Não sou a favor da cultura ser transmitida unicamente pela iniciativa privada, mas é só fazer um breve balanço dos últimos 20 anos e ver que as inúmeras linguagens culturais (independente da qualidade) chegaram a pessoas que nem passavam perto dela (realizadores e espectadores).
Apresentar soluções a partir da realidade atual, não só criticar!

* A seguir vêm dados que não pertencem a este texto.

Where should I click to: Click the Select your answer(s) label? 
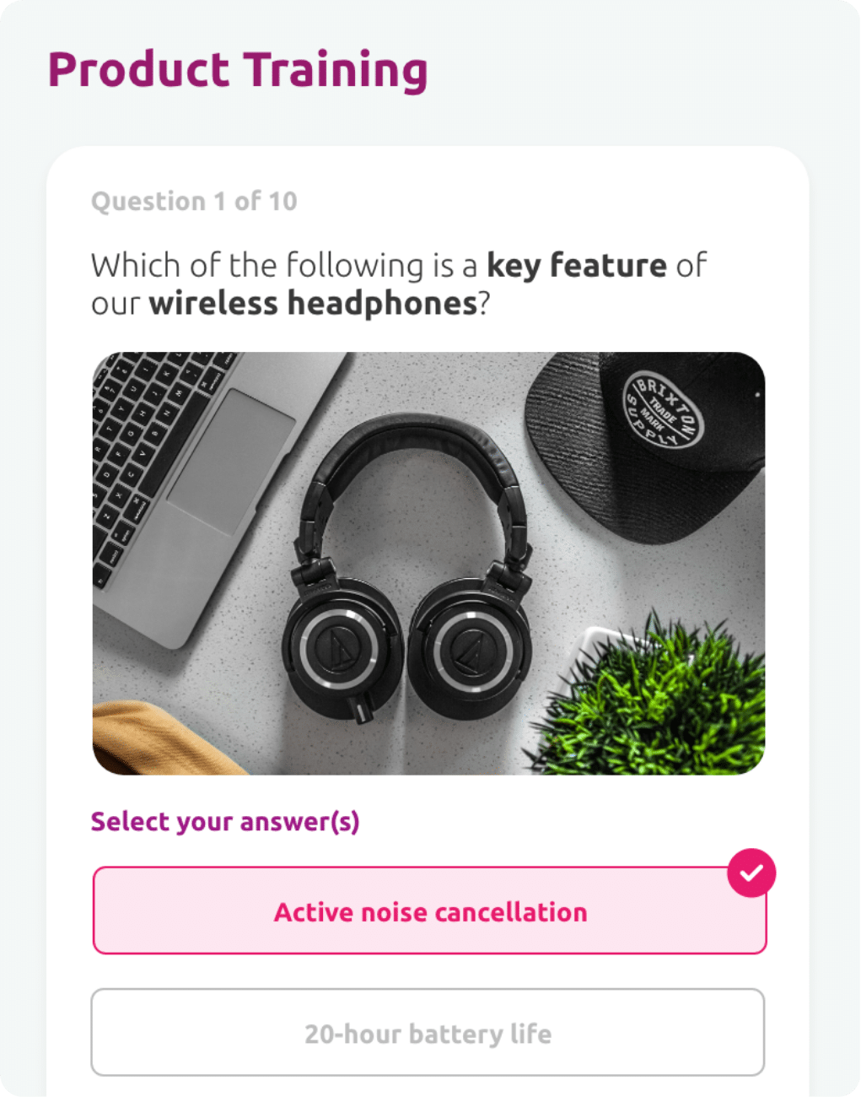pyautogui.click(x=225, y=821)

Carlos, isso é chover no molhado. Todos sabemos os efeitos públicos das políticas privadas. Mas o lugar da cultura na estratégia de longo prazo do país está equivocado. Não saímos daquele lugarzinho periférico do assistencialismo e da celebração do bom selvagem. Precisamo evoluir, colocar nossas potencialidades socioeconômicas, que estão aí, são latentes, pra fora. Precisamos saber o que fazer com isso que está aí e é real. Ou então vamos ficar a vida inteira nos lamentando por não ter dinheiro, não ter um ministro à altura da riqueza cultural brasileira etc etc. Abs, LB
Carlos,vc é um incuravel e adoravel sonhador.
Abs, Samara-BM
capital privado na cultura?
Qual Mauricio?
sei que isso é chover no campo molhado Leonardo mas..
é só uma defesa de reflexo!
o ataque do outro time está chuverando na pequena area neste final de jogo.abs
Espectacular artículo! Muy bueno este espacio de “Cultura e mercado” en donde se pueden encontrar notas tan buenas y frontales como esta. Felicitaciones desde Argentina.